Cameroun – Cohabitation: Guerre ouverte entre sénateurs et députés :: Cameroon

La session budgétaire clôturée hier, mercredi 11 décembre 2013 à l’hémicycle du palais des verres de Ngoa-Ekélé (Assemblée nationale) et au palais des congrès (Sénat) a permis de mettre à nu les manquements qui risquent de compromettre le bon fonctionnement du parlement de notre pays.Ainsi, le Sénat consommera au cours de l’année 2014, un budget qui n’a pas été discuté en commission, comme le recommande la loi. L’institution a été dotée d’une enveloppe de 15 milliards de nos francs. 13 milliards Fcfa seront consacrés au fonctionnement, et seulement 2 milliards aux investissements. Calculatrice en main, l’on se rend à l’évidence que chaque sénateur est ainsi crédité d’un montant de 120 millions l’an. Ce qui suscite le courroux des députés à l’Assemblée nationale qui auraient bien voulu discuter des contours de ce budget jugé faramineux pour une si jeune institution. A l’occasion de la plénière d’adoption du budget à l’hémicycle du palais des verres de Ngoa-Ekélé dimanche dernier, les députés du Social democratic front (Sdf) ont d’ailleurs quitté la salle de délibération, pour dénoncer le refus de la chambre haute de venir défendre son budget devant la commission des finances. Quelques élus du parti au pouvoir les ont même suivis dans cette voie. Mais cela n’a rien pu empêcher. Car la majorité restée en salle a voté pour l’adoption de cette loi. « Si nous avions eu l’occasion de discuter ce budget, peut-être que nous aurions compris pourquoi il est si élevé », s’indigne Joseph Mbah Ndam, l’un des vice-présidents de l’Assemblée nationale.

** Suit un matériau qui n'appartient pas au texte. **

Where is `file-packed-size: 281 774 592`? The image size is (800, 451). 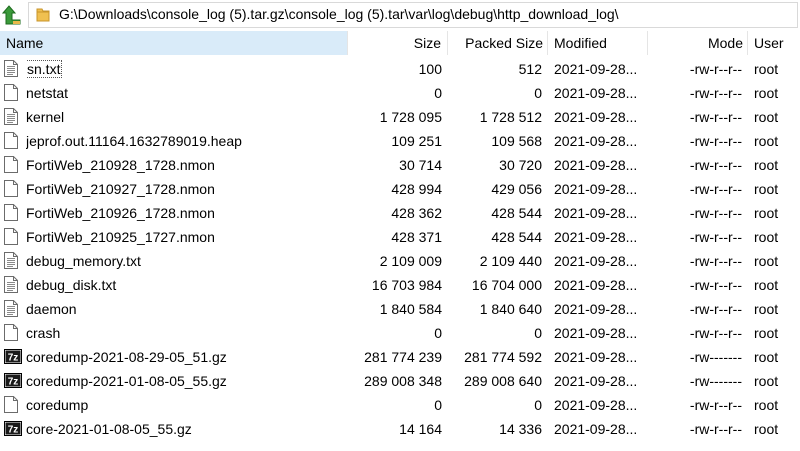 file-packed-size: 281 774 592 is located at coordinates (503, 357).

Pour Gaston Komba, député du Rassemblement démocratique du peuple camerounais pour le Nkam, cet incident relève des incompréhensions de départ. « Nous sommes les deux chambres du parlement et nous sommes condamnés à cohabiter ensemble. Mais il faut noter que les députés représentent le peuple entier alors que les sénateurs représentent les collectivités territoriales décentralisées. La loi indique clairement que c’est l’Assemblée nationale qui vote le budget. Je pense qu’il faut mettre cet incident dans les incompréhensions de départ. Mais il faut dire que les rumeurs qui circulent sur la différence de traitement entre les sénateurs et les députés ne contribuent pas à la sérénité et à l’objectivité entre les collègues parlementaires », explique-t-il.

Au Social democratic Front (Sdf) notamment, d’aucuns vont même plus loin, en déclarant anti-constitutionnelle la loi portant règlement intérieur du Sénat. « Le projet de règlement intérieur à été rédigé par le Pr. Joseph Owona et le feu Anicet Atangana qui était conseiller technique au secrétariat général de la présidence de la République. Mais une fois acheminée auprès du chef de l’Etat, le règlement a été modifié par Michel Meva’a Meboutou qui y a ajouté des éléments qui aujourd’hui rendent difficile la cohabitation avec l’Assemblée nationale », confie un élu de l’opposition. Il révèle que seule l’Assemblée nationale est la courroie de transmission entre l’exécutif et le législatif. « Mais curieusement, le Sénat a adopté son règlement intérieur et y a écrit que le Sénat a adopté et le chef de l’Etat a promulgué. Pourtant, c’est l’Assemblée qui devait l’adopter comme toute loi, à l’occasion d’une plénière. Cela signifie que le règlement intérieur du Sénat est anti-constitutionnel », tranche ce député.
Même si aucun sénateur n’a accepté de se prononcer sur le sujet, les spéculations vont bon train dans les couloirs de cette institution sur les raisons ayant motivé la décision de ne pas défendre le budget auprès de la commission des finances de l’Assemblée nationale. « Le Sénat est la chambre haute et son président est la deuxième personnalité de la République. Il va bien falloir que l’on révise la constitution pour que le Sénat ait la place qu’il mérite. Sinon on doit changer l’appellation sénat pour trouver un autre moins prestigieux que l’Assemblée nationale », marmonne une source au Sénat. Selon celle-ci, la chambre haute se serait préparée à braver toutes les épreuves pour imposer son prestige que veut ravir l’Assemblée nationale. C’est dire que la guerre ne fait que commencer.